Rock Hill man finds niche in Navy

Rock Hill's Van Stitt stands beside a welcome home sign Wednesday.
Rock Hill's Van Stitt stands beside a welcome home sign Wednesday.

When Van Stitt was growing up in Rock Hill, he never envisioned he would be soldier. But now 32, he's back from his first overseas deployment with the U.S. Navy to Iraq, Kuwait and elsewhere.

Stitt is a corpsman, the Navy equivalent of an Army medic. He joined the Navy after taking classes at York Technical College and Winthrop University, then earned his bachelor's degree in biological sciences from Clemson University.

"I'd been going to college for a long time and still hadn't gotten the kind of direction I wanted," he said.

So, he joined the Navy. He went to basic training, became a certified lab technician and got a job at a Naval air station in California.

Last year, he volunteered to go to Iraq with a group of Marines in November.

"I have a lot of respect for what the Marines do, and it felt like an opportunity to be a part of that," he said.

But Stitt didn't tell his mother that he would be going to Iraq.

Gladys Feely Robinson, a longtime Rock Hill teacher, said she knew her son was going overseas, but not that he was headed for Iraq. It might have been better that way, she said.

"I heard from him much more often than I thought I would, which is a good thing," Robinson said. "Because I tell him, even if it's no more than just for a couple of seconds, I just need to hear the sound of your voice because as a mother, I can tell if things were OK with him just by the sound.

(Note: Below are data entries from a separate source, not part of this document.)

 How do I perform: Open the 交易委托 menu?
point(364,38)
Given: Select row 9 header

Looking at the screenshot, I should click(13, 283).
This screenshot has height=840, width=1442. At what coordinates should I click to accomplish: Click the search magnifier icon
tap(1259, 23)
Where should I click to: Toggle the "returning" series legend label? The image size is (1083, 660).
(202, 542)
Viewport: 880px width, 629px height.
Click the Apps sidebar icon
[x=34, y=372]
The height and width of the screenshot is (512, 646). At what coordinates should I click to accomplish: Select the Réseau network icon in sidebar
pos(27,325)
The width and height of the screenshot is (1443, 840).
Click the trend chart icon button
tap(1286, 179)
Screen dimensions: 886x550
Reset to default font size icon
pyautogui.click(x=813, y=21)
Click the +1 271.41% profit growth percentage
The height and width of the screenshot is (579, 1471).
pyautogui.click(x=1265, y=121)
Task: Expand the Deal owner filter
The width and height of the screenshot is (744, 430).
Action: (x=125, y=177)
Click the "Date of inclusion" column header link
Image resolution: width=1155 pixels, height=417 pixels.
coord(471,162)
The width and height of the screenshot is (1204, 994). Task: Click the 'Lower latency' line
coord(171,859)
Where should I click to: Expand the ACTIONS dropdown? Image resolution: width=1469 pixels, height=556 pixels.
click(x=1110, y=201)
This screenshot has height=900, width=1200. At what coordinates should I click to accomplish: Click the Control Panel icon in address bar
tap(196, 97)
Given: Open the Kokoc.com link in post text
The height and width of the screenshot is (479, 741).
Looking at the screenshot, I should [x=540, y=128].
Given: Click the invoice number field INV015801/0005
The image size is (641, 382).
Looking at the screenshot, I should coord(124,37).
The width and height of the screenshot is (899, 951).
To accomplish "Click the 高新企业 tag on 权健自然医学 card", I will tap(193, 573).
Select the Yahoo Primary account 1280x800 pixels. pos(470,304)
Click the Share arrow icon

So once I would hear his voice and I knew that he was OK, then I was OK."

While he was gone, Stitt spent most of his time on a ship. He explained his job as backup for Marines who were completing missions onshore. When they needed help, he was a soldier. When they needed medical care, he was a corpsman.

"I'm a Marine until someone gets hurt, and then I'm a corpsman," he said.

Part of his job was doing regular sick calls. That meant handling things such as colds and scratches -- typical family practice stuff.

Another part of his work was with the Charlie Company, flying in on helicopters to help people who needed it.

Stitt said he was fortunate that his group did not have a lot of violent confrontations.

In addition to about a month in Iraq and Kuwait, Stitt spent some time traveling around the world. He observed the aftermath of natural disasters in Bangladesh and Myanmar.

"They treated hundreds of people a day for disease that you forget even existed," he said. "It just kind of lets you know how well you actually live where you come from."

He also got a few days to explore places such as Singapore, Dubai and Australia.

Now that he is back home, Stitt said he is glad to have a bed to sleep in and is enjoying mother's home cooking. He is spending time with his mother and father, Charlie, and other family members before he goes back to California in a few days.

Stitt said he plans to stay in the Navy for a while and likely will volunteer for deployment again.

While overseas with the Marines, he said he never got scared.

"I was excited the whole time," he said. "They're so gung-ho about what they do that it's really contagious."